■ Directions for this task ■
Please reproduce the following data word for word.
(Beginning of Exercise materials)
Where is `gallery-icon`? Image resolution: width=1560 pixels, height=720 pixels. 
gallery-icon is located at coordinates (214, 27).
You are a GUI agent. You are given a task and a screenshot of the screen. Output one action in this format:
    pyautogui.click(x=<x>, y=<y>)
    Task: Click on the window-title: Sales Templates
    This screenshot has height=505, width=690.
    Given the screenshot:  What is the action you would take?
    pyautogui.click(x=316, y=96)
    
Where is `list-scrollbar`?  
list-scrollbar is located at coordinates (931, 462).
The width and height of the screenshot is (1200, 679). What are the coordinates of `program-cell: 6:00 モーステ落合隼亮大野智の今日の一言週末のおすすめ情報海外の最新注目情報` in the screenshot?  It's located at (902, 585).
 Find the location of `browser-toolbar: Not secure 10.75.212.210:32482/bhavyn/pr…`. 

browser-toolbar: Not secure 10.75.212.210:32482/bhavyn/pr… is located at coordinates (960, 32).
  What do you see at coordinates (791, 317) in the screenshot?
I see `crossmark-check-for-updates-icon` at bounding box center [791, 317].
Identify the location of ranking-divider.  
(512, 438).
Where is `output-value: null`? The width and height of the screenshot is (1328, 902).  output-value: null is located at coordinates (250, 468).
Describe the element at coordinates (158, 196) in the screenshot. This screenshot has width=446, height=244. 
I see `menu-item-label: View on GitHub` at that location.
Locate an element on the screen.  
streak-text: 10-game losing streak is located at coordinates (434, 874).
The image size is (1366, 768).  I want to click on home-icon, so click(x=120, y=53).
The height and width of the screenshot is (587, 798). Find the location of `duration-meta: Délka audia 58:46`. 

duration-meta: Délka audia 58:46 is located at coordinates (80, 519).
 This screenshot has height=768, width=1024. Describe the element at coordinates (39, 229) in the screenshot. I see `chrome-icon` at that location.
(End of Exercise materials)
■ Written answer ■
Where is `gallery-icon`? Image resolution: width=1560 pixels, height=720 pixels. 
gallery-icon is located at coordinates (214, 27).
You are a GUI agent. You are given a task and a screenshot of the screen. Output one action in this format:
    pyautogui.click(x=<x>, y=<y>)
    Task: Click on the window-title: Sales Templates
    This screenshot has height=505, width=690.
    Given the screenshot:  What is the action you would take?
    pyautogui.click(x=316, y=96)
    
Where is `list-scrollbar`?  
list-scrollbar is located at coordinates (931, 462).
The width and height of the screenshot is (1200, 679). What are the coordinates of `program-cell: 6:00 モーステ落合隼亮大野智の今日の一言週末のおすすめ情報海外の最新注目情報` in the screenshot?  It's located at (902, 585).
 Find the location of `browser-toolbar: Not secure 10.75.212.210:32482/bhavyn/pr…`. 

browser-toolbar: Not secure 10.75.212.210:32482/bhavyn/pr… is located at coordinates (960, 32).
  What do you see at coordinates (791, 317) in the screenshot?
I see `crossmark-check-for-updates-icon` at bounding box center [791, 317].
Identify the location of ranking-divider.  
(512, 438).
Where is `output-value: null`? The width and height of the screenshot is (1328, 902).  output-value: null is located at coordinates (250, 468).
Describe the element at coordinates (158, 196) in the screenshot. This screenshot has width=446, height=244. 
I see `menu-item-label: View on GitHub` at that location.
Locate an element on the screen.  
streak-text: 10-game losing streak is located at coordinates (434, 874).
The image size is (1366, 768).  I want to click on home-icon, so click(x=120, y=53).
The height and width of the screenshot is (587, 798). Find the location of `duration-meta: Délka audia 58:46`. 

duration-meta: Délka audia 58:46 is located at coordinates (80, 519).
 This screenshot has height=768, width=1024. Describe the element at coordinates (39, 229) in the screenshot. I see `chrome-icon` at that location.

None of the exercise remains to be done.